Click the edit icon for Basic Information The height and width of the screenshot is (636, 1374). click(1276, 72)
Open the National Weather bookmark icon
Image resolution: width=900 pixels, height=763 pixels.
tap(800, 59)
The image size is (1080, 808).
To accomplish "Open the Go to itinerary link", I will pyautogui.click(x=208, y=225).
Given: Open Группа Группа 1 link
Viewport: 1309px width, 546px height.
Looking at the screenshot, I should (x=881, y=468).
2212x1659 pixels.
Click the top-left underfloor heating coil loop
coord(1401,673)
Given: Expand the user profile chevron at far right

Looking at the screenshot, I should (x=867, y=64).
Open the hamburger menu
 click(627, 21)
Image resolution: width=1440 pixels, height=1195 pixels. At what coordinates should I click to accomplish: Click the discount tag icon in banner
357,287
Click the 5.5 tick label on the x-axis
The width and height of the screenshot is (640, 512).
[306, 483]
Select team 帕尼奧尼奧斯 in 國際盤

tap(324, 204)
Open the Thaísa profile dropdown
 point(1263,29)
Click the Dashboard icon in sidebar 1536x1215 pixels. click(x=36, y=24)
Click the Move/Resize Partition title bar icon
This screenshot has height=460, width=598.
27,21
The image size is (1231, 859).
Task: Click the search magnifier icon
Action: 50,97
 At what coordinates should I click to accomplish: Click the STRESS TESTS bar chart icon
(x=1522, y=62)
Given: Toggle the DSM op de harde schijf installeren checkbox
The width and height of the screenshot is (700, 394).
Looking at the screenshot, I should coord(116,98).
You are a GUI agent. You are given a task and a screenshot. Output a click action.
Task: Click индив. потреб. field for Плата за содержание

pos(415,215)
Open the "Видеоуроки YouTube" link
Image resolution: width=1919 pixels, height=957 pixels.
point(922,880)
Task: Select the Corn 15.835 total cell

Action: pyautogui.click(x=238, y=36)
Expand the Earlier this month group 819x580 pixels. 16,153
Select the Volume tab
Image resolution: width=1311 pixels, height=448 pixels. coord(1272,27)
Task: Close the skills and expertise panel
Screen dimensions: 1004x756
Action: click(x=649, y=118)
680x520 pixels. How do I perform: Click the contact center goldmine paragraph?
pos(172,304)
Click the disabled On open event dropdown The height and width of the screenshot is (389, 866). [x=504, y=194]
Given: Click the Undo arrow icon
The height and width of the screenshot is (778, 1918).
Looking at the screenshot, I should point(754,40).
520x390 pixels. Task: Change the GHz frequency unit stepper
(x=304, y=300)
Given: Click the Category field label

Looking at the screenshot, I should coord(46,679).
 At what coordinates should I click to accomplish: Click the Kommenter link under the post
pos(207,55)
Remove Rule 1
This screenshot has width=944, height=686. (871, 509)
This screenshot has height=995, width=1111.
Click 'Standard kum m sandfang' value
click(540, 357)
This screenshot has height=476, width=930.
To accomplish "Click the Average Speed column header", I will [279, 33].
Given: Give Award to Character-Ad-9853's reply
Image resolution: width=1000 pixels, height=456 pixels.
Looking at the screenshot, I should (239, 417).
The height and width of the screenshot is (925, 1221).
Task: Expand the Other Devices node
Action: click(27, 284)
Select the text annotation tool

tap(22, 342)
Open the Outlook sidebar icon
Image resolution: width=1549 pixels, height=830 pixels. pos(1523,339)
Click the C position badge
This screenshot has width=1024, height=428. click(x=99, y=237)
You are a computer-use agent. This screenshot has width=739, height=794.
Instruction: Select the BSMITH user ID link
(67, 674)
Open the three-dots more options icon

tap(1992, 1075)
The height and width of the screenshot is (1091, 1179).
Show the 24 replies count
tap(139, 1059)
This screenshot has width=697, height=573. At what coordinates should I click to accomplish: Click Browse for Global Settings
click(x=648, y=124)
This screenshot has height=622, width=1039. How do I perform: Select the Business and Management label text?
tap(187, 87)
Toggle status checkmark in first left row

● TASK DIRECTIONS:
Go through the data and copy every line that includes "Toggle".

● WRITTEN SOLUTION:
Given: Toggle the DSM op de harde schijf installeren checkbox
Toggle status checkmark in first left row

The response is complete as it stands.